Severability. If any provision of this Agreement is held to be invalid or unenforceable by a court of competent jurisdiction, then such provision or provisions shall be modified to the extent necessary to make such provision valid and enforceable, and to the extent that this is impossible, then such provision shall be deemed to be excised from this Agreement, and the validity, legality and enforceability of the rest of this Agreement shall not be affected thereby.

 

15.       

Entire Agreement. This Agreement, together with the Plan, constitutes the entire agreement and understanding between the parties hereto with respect to the subject matter hereof and supersedes all prior oral or written agreements and understandings relating to the subject matter hereof. No statement, representation, warranty, covenant or agreement not expressly set forth in this Agreement shall affect or be used to interpret, change or restrict the express terms and provisions of this Agreement provided, however, in any event, this Agreement shall be subject to and governed by the Plan.

 

16.       

Modifications and Amendments; Waivers and Consents. The terms and provisions of this Agreement may be modified or amended as provided in the Plan. Except as provided in the Plan, the terms and provisions of this Agreement may be waived, or consent for the departure therefrom granted, only by written document executed by the party entitled to the benefits of such terms or provisions. No such waiver or consent shall be deemed to be or shall constitute a waiver or consent with respect to any other terms or provisions of this Agreement, whether or not similar.
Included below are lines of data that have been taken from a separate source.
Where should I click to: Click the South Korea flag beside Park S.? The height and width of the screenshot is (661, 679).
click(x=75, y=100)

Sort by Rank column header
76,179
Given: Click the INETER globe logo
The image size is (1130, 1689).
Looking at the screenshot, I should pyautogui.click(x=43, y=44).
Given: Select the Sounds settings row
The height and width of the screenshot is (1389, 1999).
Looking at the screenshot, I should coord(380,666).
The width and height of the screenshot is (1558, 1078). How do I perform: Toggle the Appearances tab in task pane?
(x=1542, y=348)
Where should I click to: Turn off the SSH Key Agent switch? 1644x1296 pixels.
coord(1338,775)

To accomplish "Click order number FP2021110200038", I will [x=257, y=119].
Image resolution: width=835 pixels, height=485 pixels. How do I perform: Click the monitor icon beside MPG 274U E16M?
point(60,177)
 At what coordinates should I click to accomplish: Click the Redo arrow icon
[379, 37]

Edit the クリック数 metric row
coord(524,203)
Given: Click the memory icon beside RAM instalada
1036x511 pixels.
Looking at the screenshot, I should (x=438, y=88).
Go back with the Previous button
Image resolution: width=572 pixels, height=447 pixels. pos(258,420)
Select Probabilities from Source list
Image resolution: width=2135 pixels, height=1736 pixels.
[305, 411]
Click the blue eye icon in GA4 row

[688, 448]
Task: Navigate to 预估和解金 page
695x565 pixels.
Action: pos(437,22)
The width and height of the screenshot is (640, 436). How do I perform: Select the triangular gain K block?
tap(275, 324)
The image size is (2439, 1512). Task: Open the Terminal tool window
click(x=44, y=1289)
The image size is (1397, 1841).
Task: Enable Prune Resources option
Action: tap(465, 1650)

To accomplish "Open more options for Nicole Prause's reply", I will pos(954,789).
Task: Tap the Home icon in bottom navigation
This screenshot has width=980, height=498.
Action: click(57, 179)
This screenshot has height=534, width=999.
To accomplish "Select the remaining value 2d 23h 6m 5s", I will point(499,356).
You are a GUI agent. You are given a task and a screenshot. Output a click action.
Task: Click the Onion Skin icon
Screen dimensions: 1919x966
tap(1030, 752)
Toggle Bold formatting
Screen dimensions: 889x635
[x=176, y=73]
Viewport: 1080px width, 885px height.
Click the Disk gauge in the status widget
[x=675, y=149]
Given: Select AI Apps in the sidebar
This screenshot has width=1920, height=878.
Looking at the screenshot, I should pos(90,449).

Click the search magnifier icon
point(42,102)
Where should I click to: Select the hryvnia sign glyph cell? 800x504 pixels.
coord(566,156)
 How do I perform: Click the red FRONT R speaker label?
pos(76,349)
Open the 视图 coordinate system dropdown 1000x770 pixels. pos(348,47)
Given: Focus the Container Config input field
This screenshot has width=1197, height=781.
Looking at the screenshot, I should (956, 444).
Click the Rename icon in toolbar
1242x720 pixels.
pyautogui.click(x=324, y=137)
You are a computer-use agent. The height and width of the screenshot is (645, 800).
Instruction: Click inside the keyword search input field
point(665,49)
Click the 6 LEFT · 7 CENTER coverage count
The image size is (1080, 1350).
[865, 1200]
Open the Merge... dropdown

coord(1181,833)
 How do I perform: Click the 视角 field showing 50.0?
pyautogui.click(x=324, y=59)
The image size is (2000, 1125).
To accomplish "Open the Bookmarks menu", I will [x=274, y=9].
Each such waiver or consent shall be effective only in the specific instance and for the purpose for which it was given, and shall not constitute a continuing waiver or consent.

 

17.       

Section 409A. The Award of RSUs evidenced by this Agreement is intended to be exempt from the nonqualified deferred compensation rules of Section 409A of the Code as a “short term deferral” (as that term is used in the final regulations and other guidance issued under Section 409A of the Code, including Treasury Regulation Section 1.409A-1(b)(4)(i)), and shall be construed accordingly.